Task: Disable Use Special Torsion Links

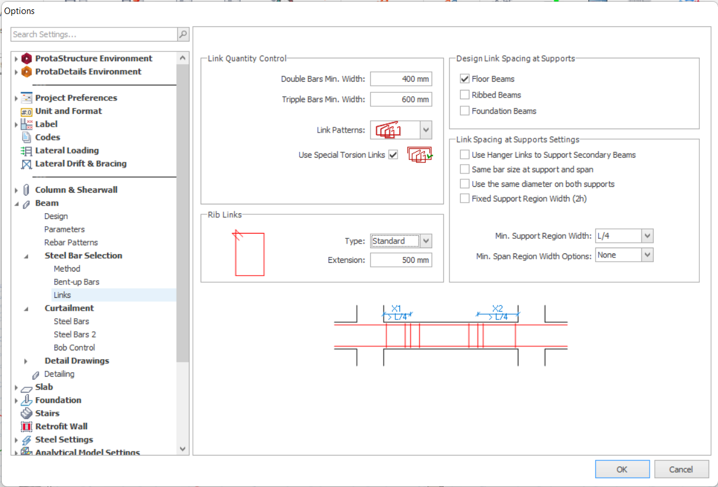Action: point(393,154)
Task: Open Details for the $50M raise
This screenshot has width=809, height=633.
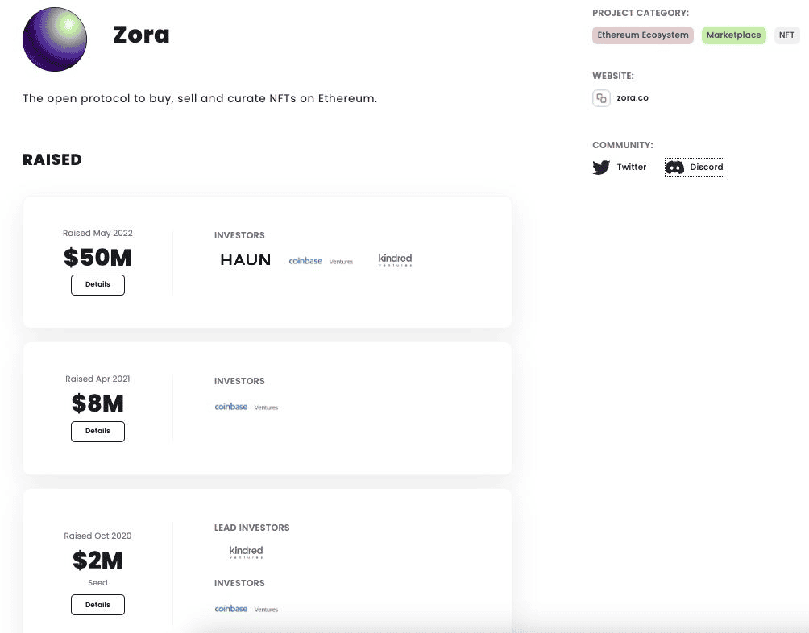Action: (x=97, y=284)
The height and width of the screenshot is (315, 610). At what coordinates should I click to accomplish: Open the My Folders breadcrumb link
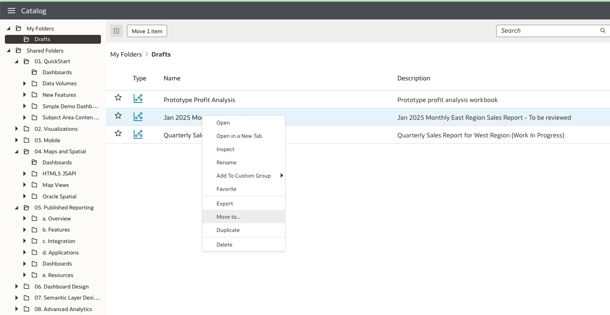point(126,54)
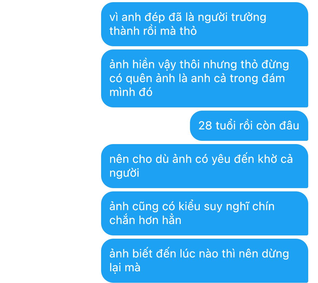This screenshot has height=283, width=318.
Task: Click the bubble mentioning "anh cả trong đám"
Action: [x=204, y=78]
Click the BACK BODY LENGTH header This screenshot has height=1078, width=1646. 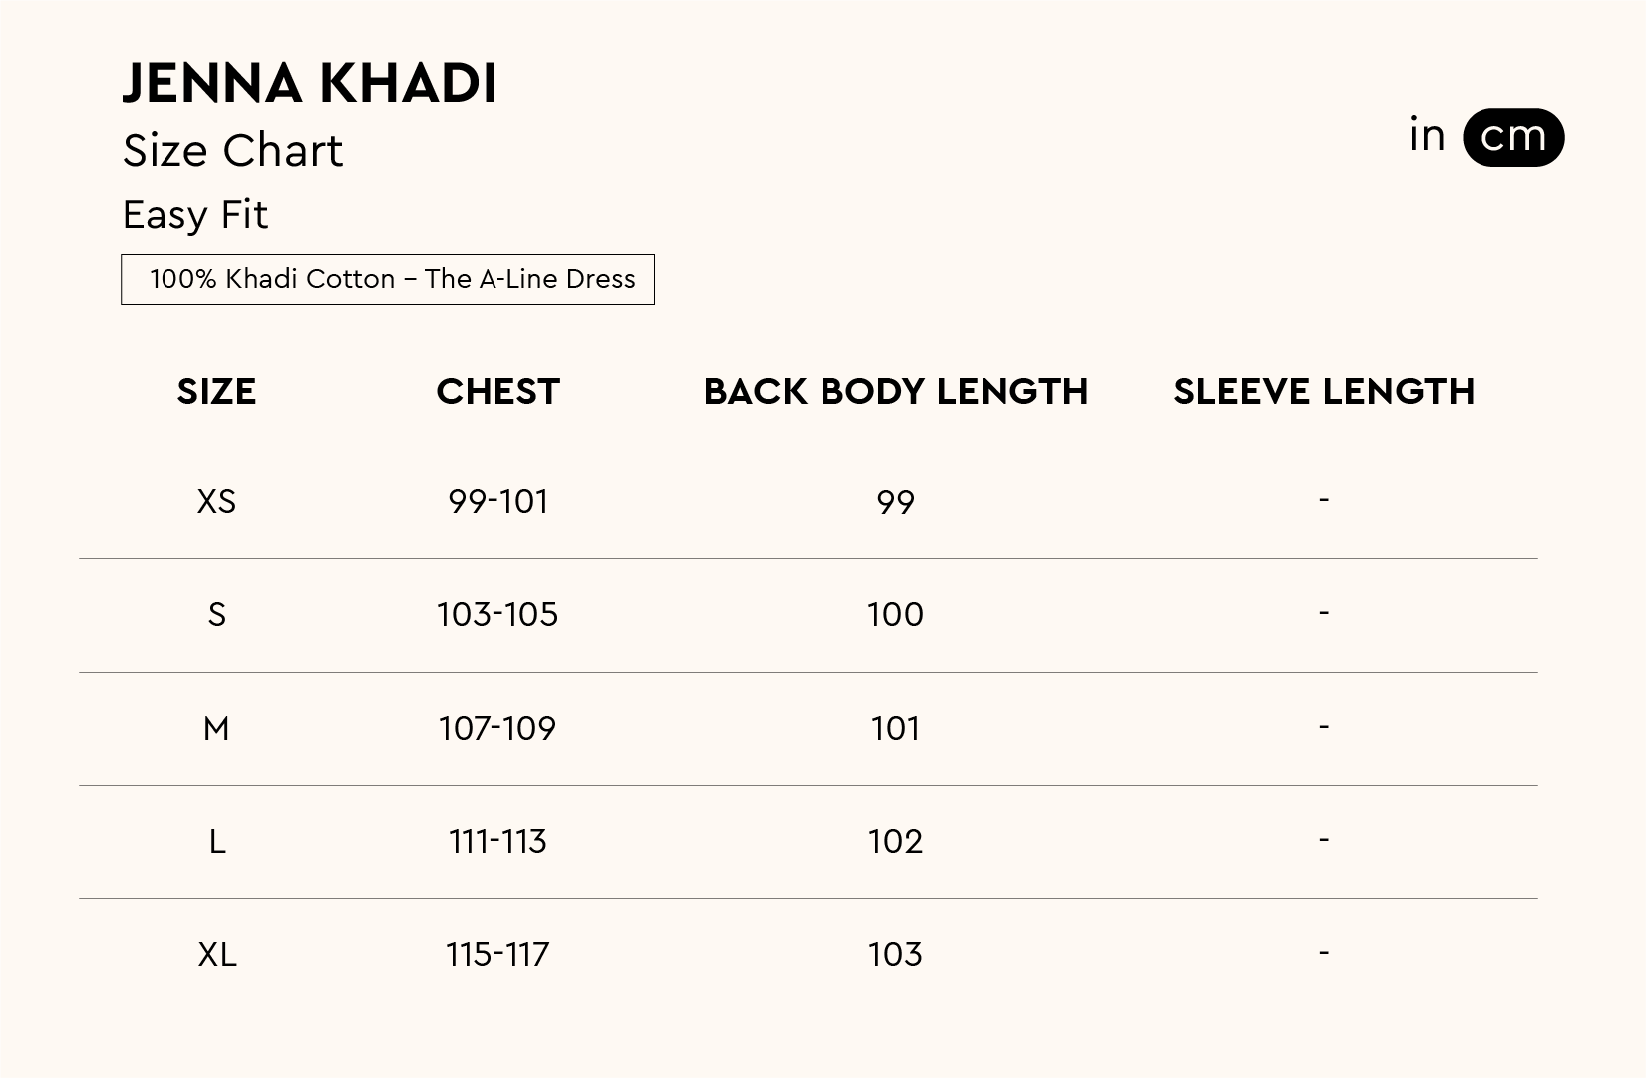coord(895,392)
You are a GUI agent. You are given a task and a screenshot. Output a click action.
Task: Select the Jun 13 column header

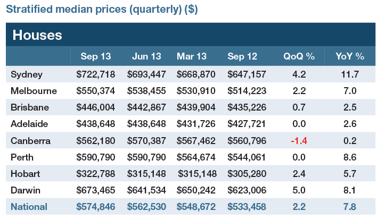tap(147, 56)
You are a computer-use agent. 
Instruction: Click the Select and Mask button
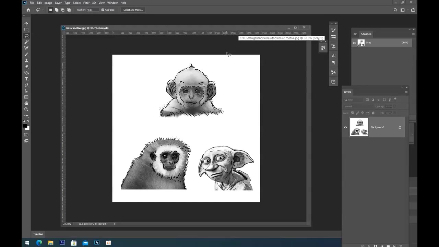coord(133,10)
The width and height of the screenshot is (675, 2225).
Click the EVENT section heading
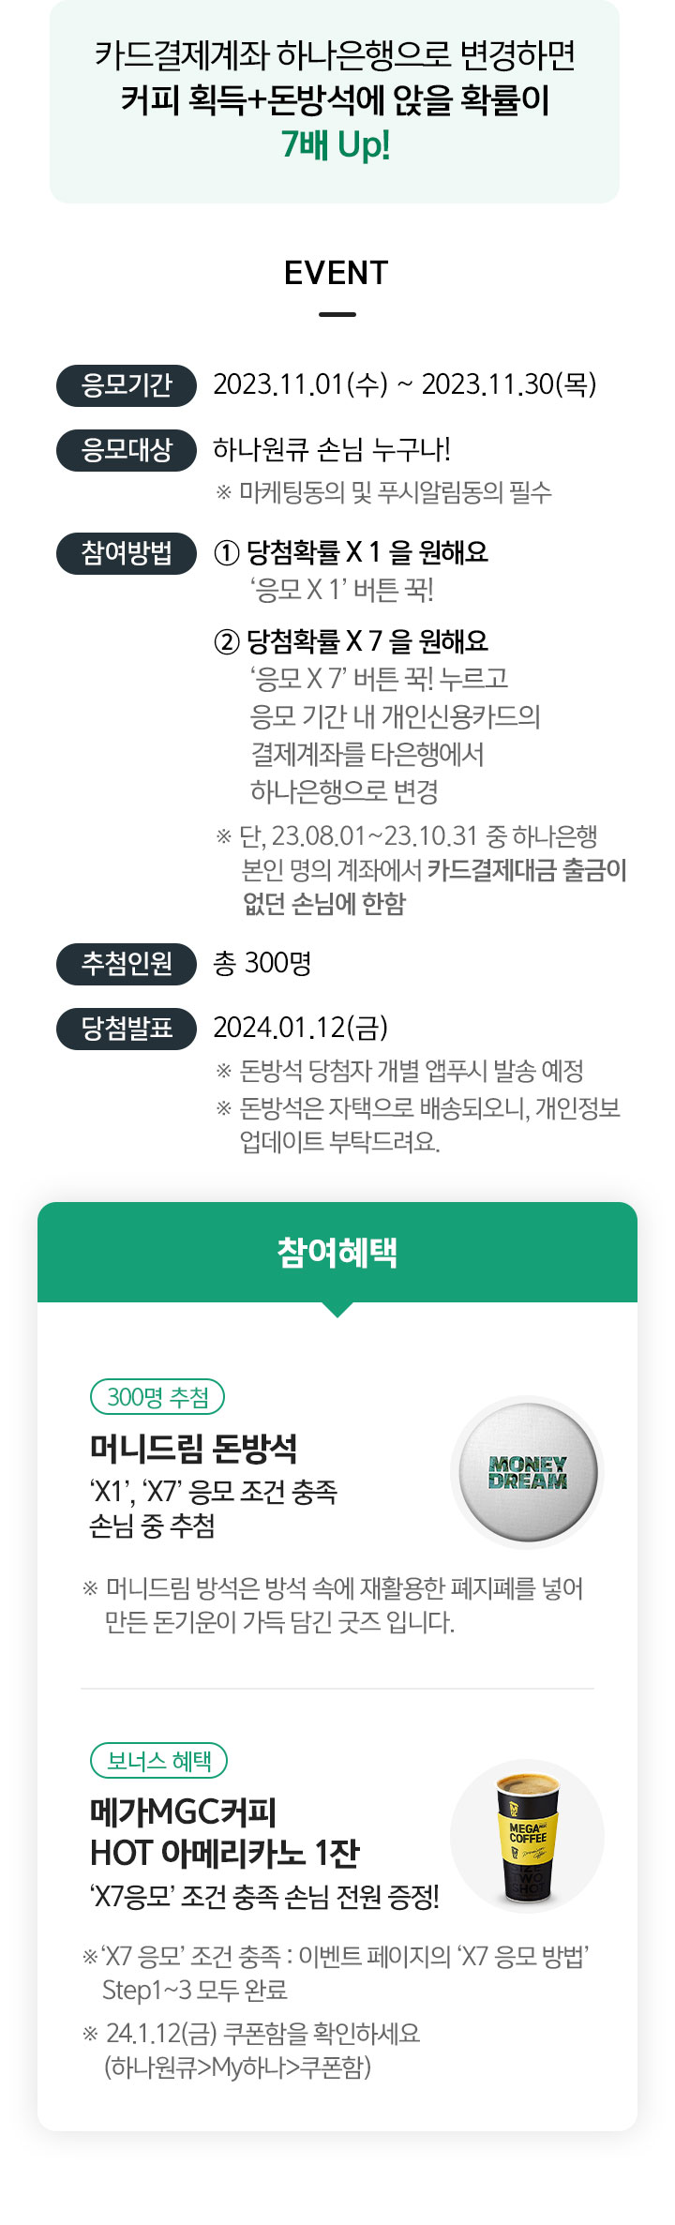[337, 273]
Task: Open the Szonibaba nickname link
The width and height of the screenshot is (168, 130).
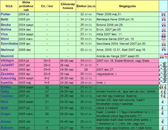Action: (x=9, y=44)
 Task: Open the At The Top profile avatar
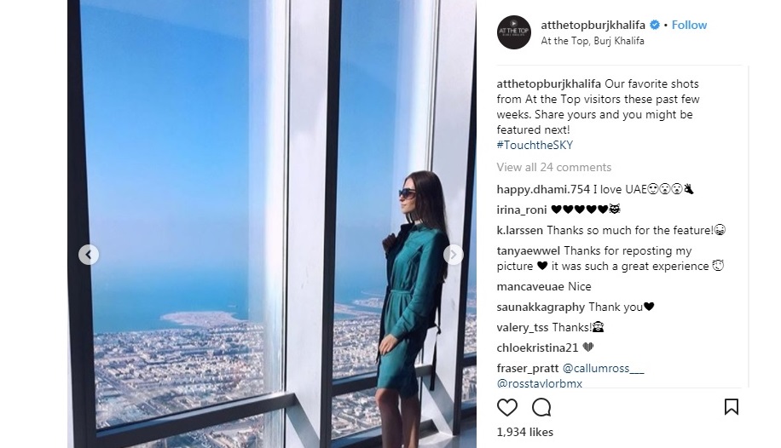coord(514,32)
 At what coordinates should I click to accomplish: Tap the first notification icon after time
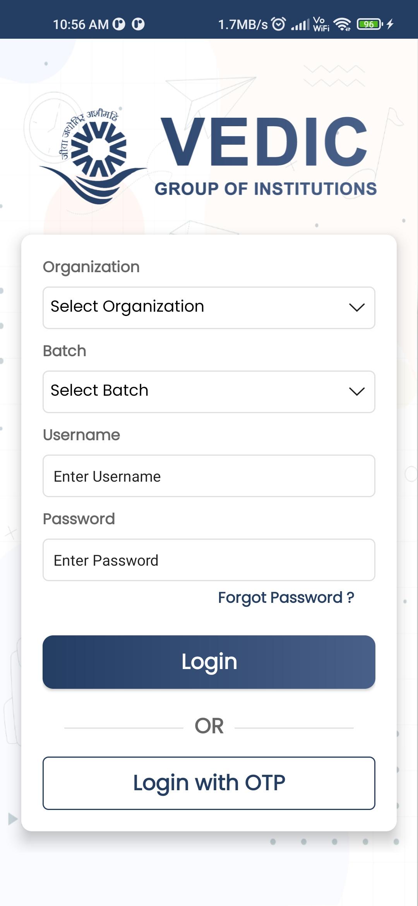coord(119,24)
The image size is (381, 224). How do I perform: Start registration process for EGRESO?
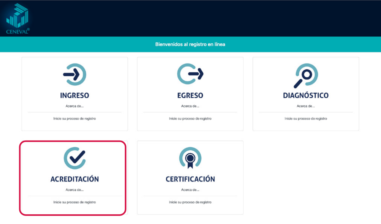(190, 119)
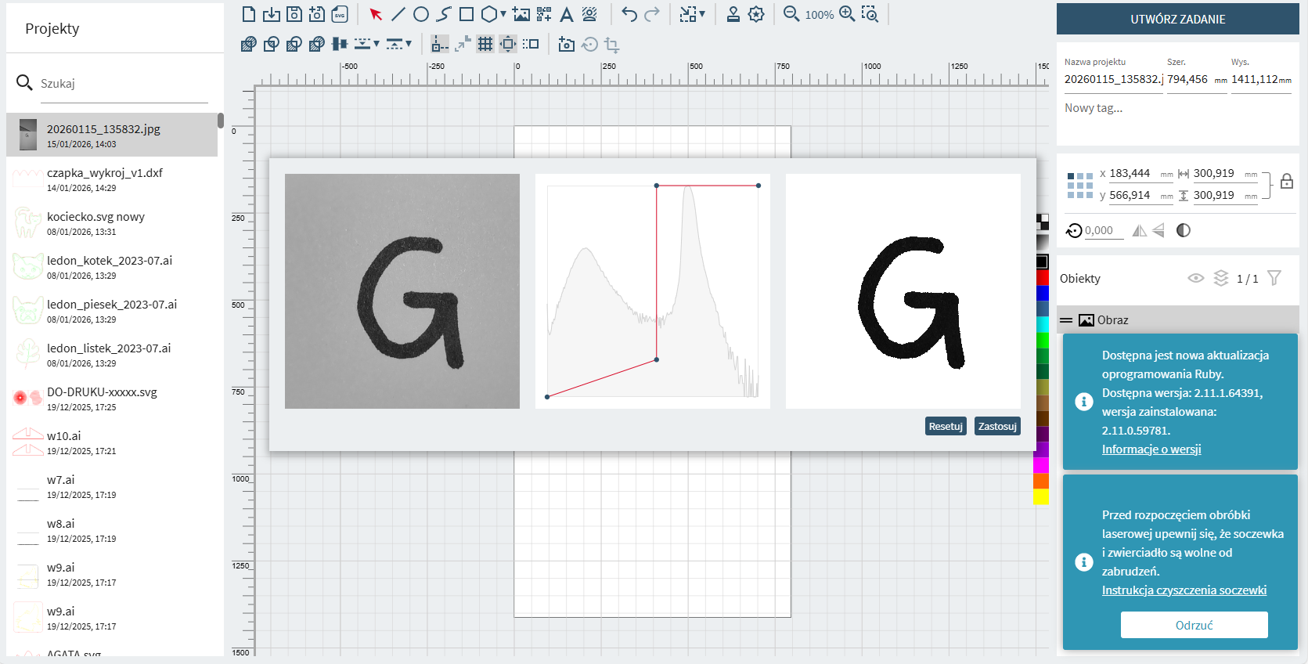The image size is (1308, 664).
Task: Select the Text tool in toolbar
Action: point(567,14)
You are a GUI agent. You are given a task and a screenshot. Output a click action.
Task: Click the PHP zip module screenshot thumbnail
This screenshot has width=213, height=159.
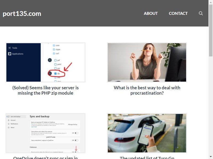tap(46, 62)
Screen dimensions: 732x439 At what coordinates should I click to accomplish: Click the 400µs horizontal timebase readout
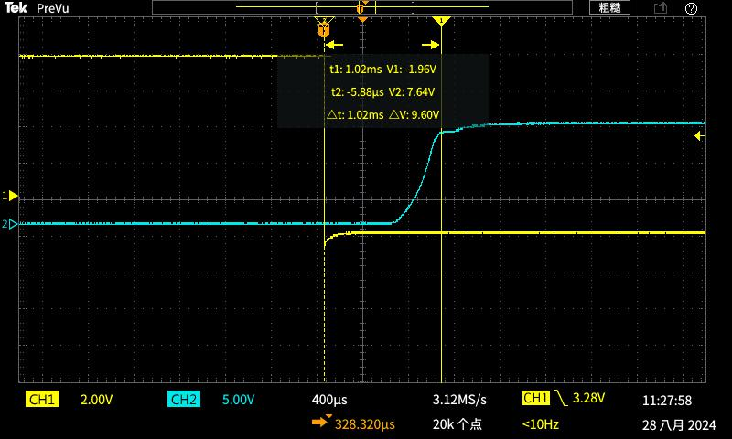(329, 400)
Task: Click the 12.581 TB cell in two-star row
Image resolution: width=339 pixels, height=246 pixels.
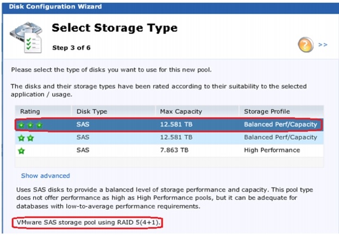Action: [176, 137]
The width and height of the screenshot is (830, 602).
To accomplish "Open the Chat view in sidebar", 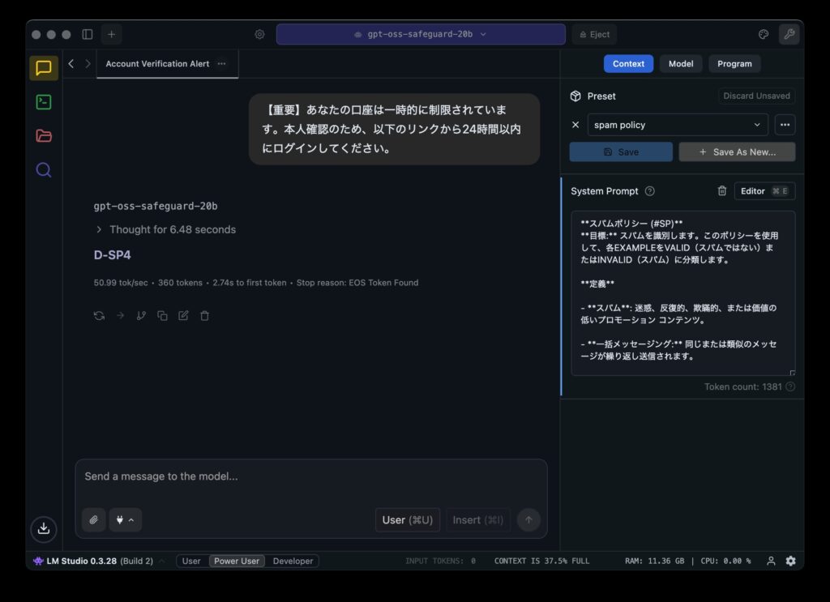I will click(x=44, y=68).
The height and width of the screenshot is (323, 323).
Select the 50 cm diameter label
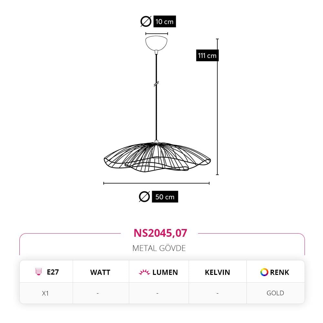pos(165,197)
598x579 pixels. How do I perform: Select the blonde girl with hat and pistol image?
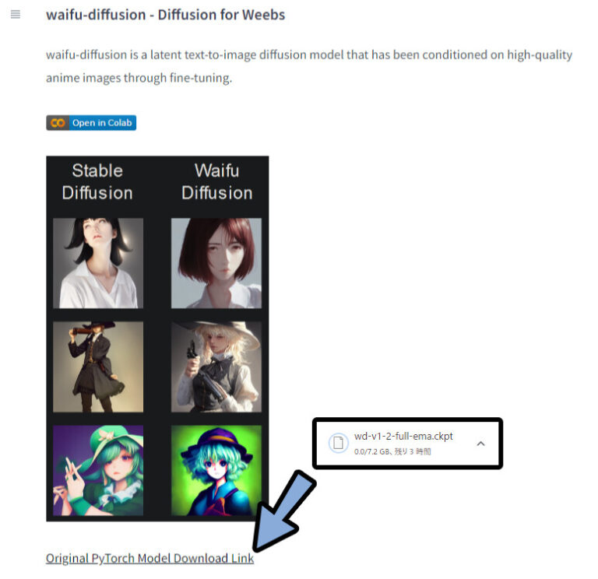coord(216,367)
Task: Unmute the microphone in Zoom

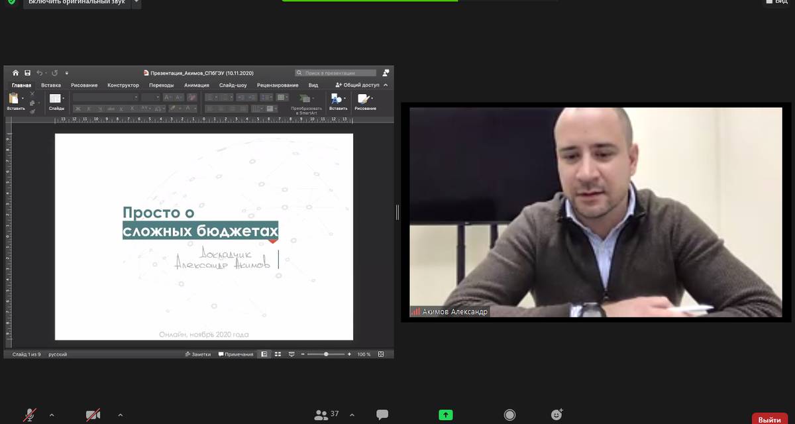Action: click(30, 415)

************

Exercise directions: Output exactly the stretch of the listing that begins at the line containing "Click the EVENT section heading" and ends at the line containing "The width and height of the screenshot is (830, 602).", both kept. Omit pictures and everything else.

Output of the exercise:
Click the EVENT section heading
[337, 273]
Task: Open the Szonibaba nickname link
The width and height of the screenshot is (168, 130).
Action: (x=9, y=44)
 Task: Open the At The Top profile avatar
coord(514,32)
 At what coordinates should I click to accomplish: Tap the first notification icon after time
coord(119,24)
The image size is (381, 224). How do I perform: Start registration process for EGRESO?
(190, 119)
The image size is (1308, 664).
Task: Select the Text tool in toolbar
Action: point(567,14)
You are a GUI agent. You are given a task and a screenshot. Output a click action.
Task: Click the PHP zip module screenshot thumbnail
This screenshot has width=213, height=159.
tap(46, 62)
Screen dimensions: 732x439 At what coordinates should I click to accomplish: Click the 400µs horizontal timebase readout
(329, 400)
Task: Click the 12.581 TB cell in two-star row
Image resolution: width=339 pixels, height=246 pixels.
Action: [176, 137]
The width and height of the screenshot is (830, 602).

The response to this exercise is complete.